#### Excerto selecionado
-- -- --

Indústria e combustíveis põem exportações a crescer 17%

No primeiro trimestre, as exportações de bens aceleraram mais do que as importações. Mas a balança comercial piora. Efeitos de calendário justificam variações percentuais elevadas no mês de março.

“As exportações e importações aumentaram 23,9% e 14,6%, respetivamente, em termos nominais”, indica o Instituto Nacional de Estatística, relativamente aos dados do comércio internacional de bens até março. No destaque o INE explica que “a aceleração das exportações e das importações refletiu em parte efeitos de calendário“. Nos primeiros três meses, as exportações e as importações de bens aumentaram respetivamente 17,1% e 15,3% face ao período homólogo.

A análise dos dados até março revela que o principal contributo para o aumento das exportações foi o aumento de 538 milhões de euros dos fornecimentos industriais, mais 13,3% face ao período homólogo. Além disso, a subida de 73,5% nas exportações de combustíveis e lubrificantes — um acréscimo de 435 milhões de euros — também contribuiu para a subida superior a 17% nas exportações do primeiro trimestre.

-- -- --

Itens guardados
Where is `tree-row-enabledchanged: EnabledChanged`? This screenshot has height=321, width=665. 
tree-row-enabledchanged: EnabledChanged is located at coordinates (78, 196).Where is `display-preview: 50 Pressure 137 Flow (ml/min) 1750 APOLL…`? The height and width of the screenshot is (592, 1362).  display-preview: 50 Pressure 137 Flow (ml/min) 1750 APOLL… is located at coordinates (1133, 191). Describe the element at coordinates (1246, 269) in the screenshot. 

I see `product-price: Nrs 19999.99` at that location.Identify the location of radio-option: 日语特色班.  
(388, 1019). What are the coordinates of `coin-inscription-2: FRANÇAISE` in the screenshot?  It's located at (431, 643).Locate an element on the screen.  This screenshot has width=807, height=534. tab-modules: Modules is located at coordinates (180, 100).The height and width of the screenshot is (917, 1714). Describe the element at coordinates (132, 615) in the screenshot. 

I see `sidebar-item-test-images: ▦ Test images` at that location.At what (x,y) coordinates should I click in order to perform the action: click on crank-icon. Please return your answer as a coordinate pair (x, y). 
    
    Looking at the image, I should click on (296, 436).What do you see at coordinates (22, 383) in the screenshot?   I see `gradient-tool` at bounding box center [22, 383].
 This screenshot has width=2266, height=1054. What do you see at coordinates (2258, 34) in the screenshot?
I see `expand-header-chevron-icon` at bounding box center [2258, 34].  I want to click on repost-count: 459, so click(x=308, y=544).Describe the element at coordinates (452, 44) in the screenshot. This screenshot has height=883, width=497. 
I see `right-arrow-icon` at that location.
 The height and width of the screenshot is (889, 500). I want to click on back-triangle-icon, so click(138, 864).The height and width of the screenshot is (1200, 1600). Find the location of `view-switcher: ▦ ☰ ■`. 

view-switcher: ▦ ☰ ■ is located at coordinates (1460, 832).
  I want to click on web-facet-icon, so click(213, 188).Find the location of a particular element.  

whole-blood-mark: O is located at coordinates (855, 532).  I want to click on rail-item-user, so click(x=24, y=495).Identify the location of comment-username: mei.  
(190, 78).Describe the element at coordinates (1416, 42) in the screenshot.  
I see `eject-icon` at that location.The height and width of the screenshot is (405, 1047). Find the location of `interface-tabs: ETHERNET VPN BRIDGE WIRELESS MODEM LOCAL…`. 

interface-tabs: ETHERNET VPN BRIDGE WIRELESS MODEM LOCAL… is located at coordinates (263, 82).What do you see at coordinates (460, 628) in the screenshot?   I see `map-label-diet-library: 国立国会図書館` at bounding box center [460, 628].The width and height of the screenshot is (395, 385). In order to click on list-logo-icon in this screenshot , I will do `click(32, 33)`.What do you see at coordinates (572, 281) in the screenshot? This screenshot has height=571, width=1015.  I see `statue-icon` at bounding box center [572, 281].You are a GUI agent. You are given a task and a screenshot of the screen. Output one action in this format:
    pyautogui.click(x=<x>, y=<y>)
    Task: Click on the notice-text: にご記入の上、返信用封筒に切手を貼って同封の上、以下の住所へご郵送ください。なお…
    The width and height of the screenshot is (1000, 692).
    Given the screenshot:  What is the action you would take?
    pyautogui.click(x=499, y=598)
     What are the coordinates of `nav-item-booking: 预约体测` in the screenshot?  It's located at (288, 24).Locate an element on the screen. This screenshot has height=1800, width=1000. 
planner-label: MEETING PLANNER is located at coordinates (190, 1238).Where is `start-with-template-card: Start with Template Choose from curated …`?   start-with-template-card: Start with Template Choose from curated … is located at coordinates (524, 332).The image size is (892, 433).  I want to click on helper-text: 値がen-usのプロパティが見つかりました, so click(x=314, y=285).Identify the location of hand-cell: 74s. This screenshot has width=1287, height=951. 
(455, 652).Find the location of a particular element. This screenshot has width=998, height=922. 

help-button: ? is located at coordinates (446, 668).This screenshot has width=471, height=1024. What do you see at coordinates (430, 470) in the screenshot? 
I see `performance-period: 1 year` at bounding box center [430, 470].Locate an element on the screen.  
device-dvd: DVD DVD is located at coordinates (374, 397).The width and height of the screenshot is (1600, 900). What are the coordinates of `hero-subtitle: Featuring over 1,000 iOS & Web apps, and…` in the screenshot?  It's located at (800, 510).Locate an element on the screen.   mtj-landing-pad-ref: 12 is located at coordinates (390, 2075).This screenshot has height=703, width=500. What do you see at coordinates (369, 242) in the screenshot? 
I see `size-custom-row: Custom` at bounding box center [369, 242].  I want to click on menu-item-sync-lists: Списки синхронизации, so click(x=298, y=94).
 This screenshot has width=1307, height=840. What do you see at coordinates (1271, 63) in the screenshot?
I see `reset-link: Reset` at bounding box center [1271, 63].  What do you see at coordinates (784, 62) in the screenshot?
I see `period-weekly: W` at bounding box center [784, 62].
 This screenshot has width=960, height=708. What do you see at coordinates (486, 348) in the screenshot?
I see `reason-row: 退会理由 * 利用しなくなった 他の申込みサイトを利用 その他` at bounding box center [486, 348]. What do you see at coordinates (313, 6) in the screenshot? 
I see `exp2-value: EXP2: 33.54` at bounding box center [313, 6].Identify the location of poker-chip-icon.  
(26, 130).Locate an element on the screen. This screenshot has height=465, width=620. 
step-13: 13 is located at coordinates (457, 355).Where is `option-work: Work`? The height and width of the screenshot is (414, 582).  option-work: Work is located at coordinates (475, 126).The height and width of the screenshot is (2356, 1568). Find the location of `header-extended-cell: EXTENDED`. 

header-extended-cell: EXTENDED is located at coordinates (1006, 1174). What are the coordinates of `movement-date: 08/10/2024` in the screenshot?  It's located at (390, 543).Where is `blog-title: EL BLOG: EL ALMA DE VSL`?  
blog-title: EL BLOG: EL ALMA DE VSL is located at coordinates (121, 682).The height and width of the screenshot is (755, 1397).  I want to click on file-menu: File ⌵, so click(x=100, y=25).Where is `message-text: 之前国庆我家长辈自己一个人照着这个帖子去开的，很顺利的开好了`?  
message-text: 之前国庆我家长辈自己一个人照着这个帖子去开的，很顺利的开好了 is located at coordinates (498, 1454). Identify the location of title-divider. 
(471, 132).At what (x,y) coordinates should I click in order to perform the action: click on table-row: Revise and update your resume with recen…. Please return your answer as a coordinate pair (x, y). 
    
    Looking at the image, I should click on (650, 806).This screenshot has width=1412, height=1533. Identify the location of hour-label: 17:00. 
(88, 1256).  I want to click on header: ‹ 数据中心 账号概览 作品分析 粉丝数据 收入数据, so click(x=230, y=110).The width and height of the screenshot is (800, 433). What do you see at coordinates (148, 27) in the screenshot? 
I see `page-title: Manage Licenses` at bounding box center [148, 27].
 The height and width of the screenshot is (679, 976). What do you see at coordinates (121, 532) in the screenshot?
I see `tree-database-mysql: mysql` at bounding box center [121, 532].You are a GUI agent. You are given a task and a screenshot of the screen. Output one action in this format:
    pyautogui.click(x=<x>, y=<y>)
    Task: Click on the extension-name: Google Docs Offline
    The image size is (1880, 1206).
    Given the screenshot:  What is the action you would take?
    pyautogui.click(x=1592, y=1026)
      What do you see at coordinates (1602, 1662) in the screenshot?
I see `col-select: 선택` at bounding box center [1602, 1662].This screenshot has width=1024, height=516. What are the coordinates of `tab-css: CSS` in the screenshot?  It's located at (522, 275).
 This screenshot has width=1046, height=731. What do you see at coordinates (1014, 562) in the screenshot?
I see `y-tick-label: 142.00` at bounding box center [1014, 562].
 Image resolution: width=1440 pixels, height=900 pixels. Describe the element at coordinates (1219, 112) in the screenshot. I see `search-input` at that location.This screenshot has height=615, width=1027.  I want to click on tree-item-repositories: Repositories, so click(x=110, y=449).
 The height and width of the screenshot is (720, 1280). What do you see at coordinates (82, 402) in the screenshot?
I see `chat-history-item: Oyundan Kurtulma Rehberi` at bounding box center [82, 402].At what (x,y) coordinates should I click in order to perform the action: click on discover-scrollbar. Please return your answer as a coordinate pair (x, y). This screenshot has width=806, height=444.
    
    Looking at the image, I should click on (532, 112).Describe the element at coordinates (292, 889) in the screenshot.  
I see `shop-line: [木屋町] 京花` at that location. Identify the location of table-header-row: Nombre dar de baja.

-- -- --

#### O que fazer
1. Reescreva em forma de lista o parágrafo do excerto que começa por «A análise dos dados até março». Mantenha os factos principais.
2. Transcreva fielmente a passagem do excerto que começa em "Indústria e combustíveis" e termina em "mês de março.".

#### Propostas de solução
1.
- O principal contributo para o aumento das exportações até março veio dos fornecimentos industriais. Estes aumentaram 538 milhões de euros, mais 13,3% face ao período homólogo.
- As exportações de combustíveis e lubrificantes subiram 73,5%, um acréscimo de 435 milhões de euros.
- Esta subida também contribuiu para que as exportações do primeiro trimestre crescessem mais de 17%.

2.
Indústria e combustíveis põem exportações a crescer 17%

No primeiro trimestre, as exportações de bens aceleraram mais do que as importações. Mas a balança comercial piora. Efeitos de calendário justificam variações percentuais elevadas no mês de março.